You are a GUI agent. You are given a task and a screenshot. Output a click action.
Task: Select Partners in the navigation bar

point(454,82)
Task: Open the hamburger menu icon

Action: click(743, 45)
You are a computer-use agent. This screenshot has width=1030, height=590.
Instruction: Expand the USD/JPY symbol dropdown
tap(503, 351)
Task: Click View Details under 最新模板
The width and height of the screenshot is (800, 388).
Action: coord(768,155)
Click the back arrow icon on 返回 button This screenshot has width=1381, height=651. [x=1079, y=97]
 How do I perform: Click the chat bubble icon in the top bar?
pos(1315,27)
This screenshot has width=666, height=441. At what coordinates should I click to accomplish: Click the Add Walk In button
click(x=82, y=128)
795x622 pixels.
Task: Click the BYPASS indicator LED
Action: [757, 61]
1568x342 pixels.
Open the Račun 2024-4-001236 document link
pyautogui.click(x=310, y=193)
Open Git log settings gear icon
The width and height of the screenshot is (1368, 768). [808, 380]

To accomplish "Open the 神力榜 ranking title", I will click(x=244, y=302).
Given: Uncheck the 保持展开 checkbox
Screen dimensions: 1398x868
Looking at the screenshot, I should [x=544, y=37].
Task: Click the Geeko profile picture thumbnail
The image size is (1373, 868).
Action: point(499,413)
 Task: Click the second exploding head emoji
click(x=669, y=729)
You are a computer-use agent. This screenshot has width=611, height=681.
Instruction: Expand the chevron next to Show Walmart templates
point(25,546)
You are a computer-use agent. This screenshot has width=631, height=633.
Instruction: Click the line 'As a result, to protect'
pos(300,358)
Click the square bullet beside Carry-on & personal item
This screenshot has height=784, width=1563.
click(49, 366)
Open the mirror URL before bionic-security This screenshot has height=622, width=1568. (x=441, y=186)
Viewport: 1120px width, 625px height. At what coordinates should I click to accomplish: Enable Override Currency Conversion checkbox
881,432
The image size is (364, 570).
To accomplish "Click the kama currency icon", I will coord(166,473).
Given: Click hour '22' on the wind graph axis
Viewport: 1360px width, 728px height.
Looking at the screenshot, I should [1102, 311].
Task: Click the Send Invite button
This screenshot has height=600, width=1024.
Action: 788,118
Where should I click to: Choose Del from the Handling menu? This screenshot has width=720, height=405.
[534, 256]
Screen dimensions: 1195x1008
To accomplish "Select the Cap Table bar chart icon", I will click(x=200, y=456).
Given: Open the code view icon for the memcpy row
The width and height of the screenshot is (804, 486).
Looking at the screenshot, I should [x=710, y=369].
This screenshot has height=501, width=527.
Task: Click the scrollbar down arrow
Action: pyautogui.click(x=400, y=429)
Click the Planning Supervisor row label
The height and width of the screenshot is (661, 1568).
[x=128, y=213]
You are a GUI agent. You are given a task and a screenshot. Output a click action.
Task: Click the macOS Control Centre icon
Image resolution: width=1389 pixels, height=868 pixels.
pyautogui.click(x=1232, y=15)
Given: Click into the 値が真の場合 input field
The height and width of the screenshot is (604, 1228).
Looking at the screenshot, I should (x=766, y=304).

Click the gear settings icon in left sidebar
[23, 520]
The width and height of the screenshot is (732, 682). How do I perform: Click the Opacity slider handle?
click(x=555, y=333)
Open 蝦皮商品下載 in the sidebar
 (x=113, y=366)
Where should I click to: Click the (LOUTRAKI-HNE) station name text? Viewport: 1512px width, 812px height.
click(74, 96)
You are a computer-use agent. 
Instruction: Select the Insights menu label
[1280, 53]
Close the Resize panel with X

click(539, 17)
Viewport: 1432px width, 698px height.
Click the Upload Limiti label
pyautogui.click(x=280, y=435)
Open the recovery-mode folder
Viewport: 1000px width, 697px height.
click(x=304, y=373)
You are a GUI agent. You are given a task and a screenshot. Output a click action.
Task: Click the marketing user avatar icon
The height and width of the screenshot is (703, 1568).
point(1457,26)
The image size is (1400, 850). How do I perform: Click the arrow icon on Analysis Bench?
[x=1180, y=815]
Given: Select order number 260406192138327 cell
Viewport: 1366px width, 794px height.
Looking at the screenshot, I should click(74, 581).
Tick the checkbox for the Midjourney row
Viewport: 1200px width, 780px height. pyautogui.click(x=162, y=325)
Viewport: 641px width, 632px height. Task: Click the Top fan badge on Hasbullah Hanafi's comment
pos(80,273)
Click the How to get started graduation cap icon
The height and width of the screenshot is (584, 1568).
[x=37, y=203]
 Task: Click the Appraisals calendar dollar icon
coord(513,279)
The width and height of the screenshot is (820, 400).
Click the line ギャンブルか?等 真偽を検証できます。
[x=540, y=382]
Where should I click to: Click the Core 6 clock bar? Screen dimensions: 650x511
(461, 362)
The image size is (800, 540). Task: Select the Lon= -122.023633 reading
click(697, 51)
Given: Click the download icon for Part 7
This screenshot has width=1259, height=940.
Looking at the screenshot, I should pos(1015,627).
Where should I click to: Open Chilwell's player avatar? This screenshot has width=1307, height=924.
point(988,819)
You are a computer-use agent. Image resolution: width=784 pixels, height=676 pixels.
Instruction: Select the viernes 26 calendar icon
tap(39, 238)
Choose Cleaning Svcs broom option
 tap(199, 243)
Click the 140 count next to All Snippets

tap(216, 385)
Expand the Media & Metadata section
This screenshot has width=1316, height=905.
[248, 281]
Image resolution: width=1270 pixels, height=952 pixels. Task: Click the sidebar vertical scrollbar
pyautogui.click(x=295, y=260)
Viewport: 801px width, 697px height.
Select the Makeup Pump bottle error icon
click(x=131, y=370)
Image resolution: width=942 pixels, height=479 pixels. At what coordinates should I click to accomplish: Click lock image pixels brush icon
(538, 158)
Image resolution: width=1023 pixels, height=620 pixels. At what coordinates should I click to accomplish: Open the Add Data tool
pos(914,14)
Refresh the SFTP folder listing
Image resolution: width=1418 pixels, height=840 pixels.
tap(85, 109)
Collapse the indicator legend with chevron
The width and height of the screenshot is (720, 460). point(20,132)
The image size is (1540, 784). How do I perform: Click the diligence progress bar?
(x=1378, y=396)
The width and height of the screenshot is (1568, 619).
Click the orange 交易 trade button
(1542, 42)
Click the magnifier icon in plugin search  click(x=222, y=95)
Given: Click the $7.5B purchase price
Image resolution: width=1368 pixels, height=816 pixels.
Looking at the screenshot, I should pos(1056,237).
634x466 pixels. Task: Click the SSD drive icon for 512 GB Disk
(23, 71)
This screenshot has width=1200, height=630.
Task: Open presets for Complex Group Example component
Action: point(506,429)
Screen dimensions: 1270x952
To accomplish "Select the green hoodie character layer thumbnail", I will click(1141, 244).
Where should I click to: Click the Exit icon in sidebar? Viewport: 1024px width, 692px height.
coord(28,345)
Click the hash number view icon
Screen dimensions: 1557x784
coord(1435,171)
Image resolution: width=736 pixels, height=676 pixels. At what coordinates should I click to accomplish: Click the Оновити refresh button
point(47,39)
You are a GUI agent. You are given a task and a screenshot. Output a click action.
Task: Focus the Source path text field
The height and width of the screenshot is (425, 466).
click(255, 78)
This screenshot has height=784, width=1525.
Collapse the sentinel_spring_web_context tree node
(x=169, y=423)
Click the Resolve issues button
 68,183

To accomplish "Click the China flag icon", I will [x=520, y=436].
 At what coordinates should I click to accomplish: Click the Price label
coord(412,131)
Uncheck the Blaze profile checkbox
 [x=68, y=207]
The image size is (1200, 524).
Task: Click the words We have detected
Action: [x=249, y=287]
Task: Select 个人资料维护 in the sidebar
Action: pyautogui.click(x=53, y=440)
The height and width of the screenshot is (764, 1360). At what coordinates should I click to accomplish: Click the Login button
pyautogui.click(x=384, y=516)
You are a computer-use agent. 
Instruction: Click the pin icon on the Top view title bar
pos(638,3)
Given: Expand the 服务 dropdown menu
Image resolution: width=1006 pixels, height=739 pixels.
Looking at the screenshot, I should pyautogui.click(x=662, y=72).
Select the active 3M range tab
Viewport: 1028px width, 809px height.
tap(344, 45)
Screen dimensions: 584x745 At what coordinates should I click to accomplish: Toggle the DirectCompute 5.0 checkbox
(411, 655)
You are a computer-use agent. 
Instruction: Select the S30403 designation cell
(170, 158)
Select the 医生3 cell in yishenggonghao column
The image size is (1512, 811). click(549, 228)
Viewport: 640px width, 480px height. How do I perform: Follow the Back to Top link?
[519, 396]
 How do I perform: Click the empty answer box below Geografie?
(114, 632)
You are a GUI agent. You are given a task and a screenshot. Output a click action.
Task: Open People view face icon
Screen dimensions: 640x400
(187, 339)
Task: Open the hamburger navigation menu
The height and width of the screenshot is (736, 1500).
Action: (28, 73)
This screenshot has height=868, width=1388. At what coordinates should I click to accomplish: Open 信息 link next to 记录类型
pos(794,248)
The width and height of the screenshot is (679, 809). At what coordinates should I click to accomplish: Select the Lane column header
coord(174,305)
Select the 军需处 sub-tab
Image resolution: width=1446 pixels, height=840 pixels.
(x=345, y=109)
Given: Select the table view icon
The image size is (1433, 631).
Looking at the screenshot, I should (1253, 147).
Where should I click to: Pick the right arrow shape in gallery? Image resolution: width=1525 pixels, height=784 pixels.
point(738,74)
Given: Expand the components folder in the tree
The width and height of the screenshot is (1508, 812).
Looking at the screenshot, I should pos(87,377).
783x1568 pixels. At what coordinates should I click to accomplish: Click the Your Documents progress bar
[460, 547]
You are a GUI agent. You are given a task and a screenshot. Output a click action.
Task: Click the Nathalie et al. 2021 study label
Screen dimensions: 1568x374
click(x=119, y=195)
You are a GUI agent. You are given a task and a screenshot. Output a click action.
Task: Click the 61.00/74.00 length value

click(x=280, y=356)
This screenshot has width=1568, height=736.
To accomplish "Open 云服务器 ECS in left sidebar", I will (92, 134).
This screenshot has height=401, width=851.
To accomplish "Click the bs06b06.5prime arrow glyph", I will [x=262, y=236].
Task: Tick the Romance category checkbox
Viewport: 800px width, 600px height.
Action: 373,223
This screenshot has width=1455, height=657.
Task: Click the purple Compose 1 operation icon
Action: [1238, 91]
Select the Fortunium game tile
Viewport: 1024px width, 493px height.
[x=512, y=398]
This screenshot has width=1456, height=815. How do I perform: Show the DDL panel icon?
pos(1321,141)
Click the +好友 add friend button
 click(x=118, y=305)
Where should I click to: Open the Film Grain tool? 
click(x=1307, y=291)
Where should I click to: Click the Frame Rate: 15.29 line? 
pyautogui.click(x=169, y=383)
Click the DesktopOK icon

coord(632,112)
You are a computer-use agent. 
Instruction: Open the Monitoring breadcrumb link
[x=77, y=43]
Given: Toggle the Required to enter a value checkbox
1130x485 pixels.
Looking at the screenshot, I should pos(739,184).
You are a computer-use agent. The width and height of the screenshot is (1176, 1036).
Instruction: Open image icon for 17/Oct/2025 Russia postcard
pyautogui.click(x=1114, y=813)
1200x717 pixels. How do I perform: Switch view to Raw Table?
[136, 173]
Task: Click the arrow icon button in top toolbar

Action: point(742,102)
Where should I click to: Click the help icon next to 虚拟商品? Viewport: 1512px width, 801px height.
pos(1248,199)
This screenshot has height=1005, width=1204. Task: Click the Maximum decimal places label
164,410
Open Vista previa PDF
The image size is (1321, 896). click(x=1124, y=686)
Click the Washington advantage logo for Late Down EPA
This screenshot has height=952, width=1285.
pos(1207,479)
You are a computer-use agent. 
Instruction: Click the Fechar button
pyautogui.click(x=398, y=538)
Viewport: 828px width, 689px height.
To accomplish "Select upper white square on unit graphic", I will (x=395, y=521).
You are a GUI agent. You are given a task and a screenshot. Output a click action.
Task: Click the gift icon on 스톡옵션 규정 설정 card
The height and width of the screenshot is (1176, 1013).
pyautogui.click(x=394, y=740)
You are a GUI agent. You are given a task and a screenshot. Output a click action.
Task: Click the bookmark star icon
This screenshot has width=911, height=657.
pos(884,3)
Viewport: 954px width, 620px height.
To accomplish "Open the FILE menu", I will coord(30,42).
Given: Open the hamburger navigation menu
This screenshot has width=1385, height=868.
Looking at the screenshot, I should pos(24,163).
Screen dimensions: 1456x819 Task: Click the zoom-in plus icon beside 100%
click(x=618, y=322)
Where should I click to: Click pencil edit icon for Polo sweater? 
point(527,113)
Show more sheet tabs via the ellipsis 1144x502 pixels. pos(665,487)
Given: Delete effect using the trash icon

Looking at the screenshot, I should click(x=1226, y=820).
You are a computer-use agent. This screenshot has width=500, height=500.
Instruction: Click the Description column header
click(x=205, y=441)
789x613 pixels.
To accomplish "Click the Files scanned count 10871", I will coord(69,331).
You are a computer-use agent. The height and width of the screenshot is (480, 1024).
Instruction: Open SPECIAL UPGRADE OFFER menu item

★ ★ ★

Return, exactly as they appear, the records in the part that opens with the line containing "This screenshot has width=1456, height=815." and closes with the line containing "Looking at the screenshot, I should pos(739,184).", both of those lines included.

This screenshot has width=1456, height=815. How do I perform: Show the DDL panel icon?
pos(1321,141)
Click the +好友 add friend button
 click(x=118, y=305)
Where should I click to: Open the Film Grain tool? 
click(x=1307, y=291)
Where should I click to: Click the Frame Rate: 15.29 line? 
pyautogui.click(x=169, y=383)
Click the DesktopOK icon

coord(632,112)
You are a computer-use agent. 
Instruction: Open the Monitoring breadcrumb link
[x=77, y=43]
Given: Toggle the Required to enter a value checkbox
1130x485 pixels.
Looking at the screenshot, I should pos(739,184).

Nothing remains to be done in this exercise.